Risk Factors Analysis of the Adverse Drug Reaction of Cefoperazone / Tazobactam

目的：研究头孢哌酮/他唑巴坦不良反应的风险因素。方法：收集2006-2014年某省各单位上报该省药品不良反应监测中心的所有头孢哌酮/他唑巴坦相关不良反应（ADR）报告64例作为病例组,同时随机抽取我院2014年11月-2015年8月使用过头孢哌酮/他唑巴坦且未出现ADR的128例患者作为对照组。用χ-2检验对患者性别、年龄、用药时间、既往ADR史和原患疾病5个疑似风险因素进行单因素分析;用条件Logistic回归对上述几项疑似风险因素进行多因素分析,从中发现头孢哌酮/他唑巴坦ADR的风险因素。结果：通过单因素分析发现,头孢哌酮/他唑巴坦ADR的发生与患者的年龄、性别、用药时间、既往ADR史和原患疾病5个因素有关。
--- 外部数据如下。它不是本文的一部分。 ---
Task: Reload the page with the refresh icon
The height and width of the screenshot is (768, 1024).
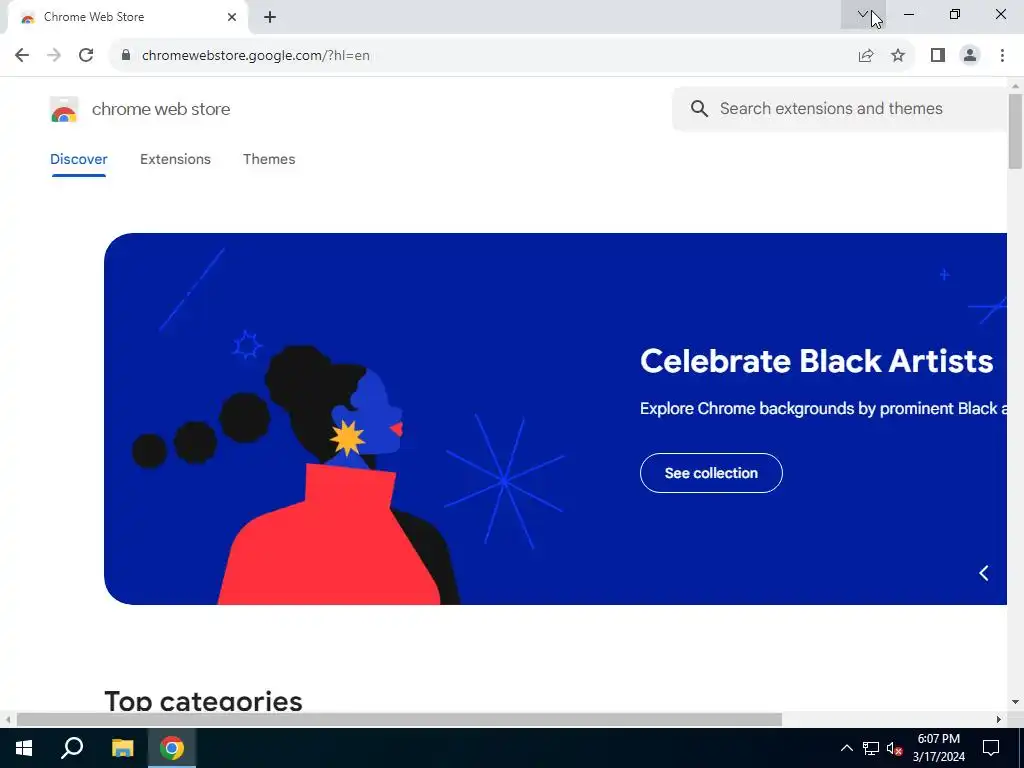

而条件Logistic回归的多因素分析表明年龄、既往ADR史、原患疾病和用药时间是头孢哌酮/他唑巴坦ADR的风险因素。在分析用药时间时发现,病例组头孢哌酮/他唑巴坦用药≤72 h出现ADR占70.8%,〉72 h出现的ADR占29.2%。对头孢哌酮/他唑巴坦ADR的用药时间分析发现,使用头孢哌酮/他唑巴坦〉72 h的患者在性别、既往有无ADR史和原患疾病等方面与用药时间≤72 h的患者比较,差异无统计学意义（P〉0.05）,仅在年龄方面差异有统计学意义（P〈0.05）。结论：头孢哌酮/他唑巴坦ADR的风险因素为年龄、既往ADR史、原患疾病和用药时间。
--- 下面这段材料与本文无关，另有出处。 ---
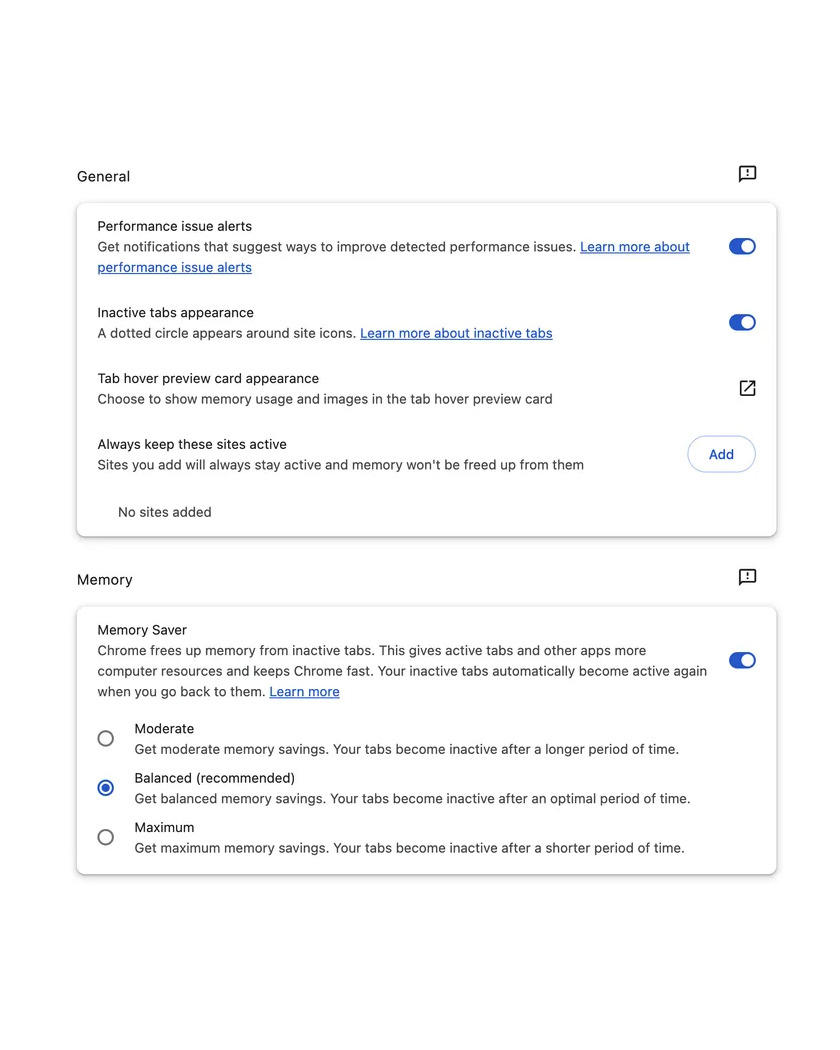Click the 'Memory Saver' setting title
This screenshot has width=840, height=1050.
pyautogui.click(x=142, y=630)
Objective： To study the risk factors of adverse drug reaction （ADR） of cefoperazone/tazobatam. Methods ：64 cases report of cefoperazone/tazobatam ADR were collected （2006-2014） from one province center for adverse drug reaction monitoring. 128 patients who received cefoperazone/tazobatam treatment and has not appeared ADR during the course of hospitalization （2014.11-2015.8） were selected for control. Suspected ADR risk factors were statistical analysis by chi-square test and conditional logistic regression, such as gender, age, medication time, past medical history and original disease. Results：Univariate analysis indicated that the occurrence of adverse reactions relate to the patient＇ s gender, age, the length of medication use, the original disease and past medical history. The result of conditional logistic regression muhivariable analysis indicated that age, personal history, medication time, and original disease are the ADR risk factors of cefoperazone/tazobatam. Medication time was analyzed by univariate analysis, ADR of cefoperazone/ tazobatam was 70.8% appear within 72 hours. Analyse the time of ADR of cefoperazone/tazobatam, find ADR of cefoperazone/tazobatam appear within 72 h and after 72h did not have statistical differences in gender, administration route, past medical history and the original disease （ P 〉 0.05 ）, only have statistical different in age （ P 〈 0.05 ）. Conclusion： ADR risk factors of cefoperazone/tazobatam were medication time, dosage of administration and past medical history.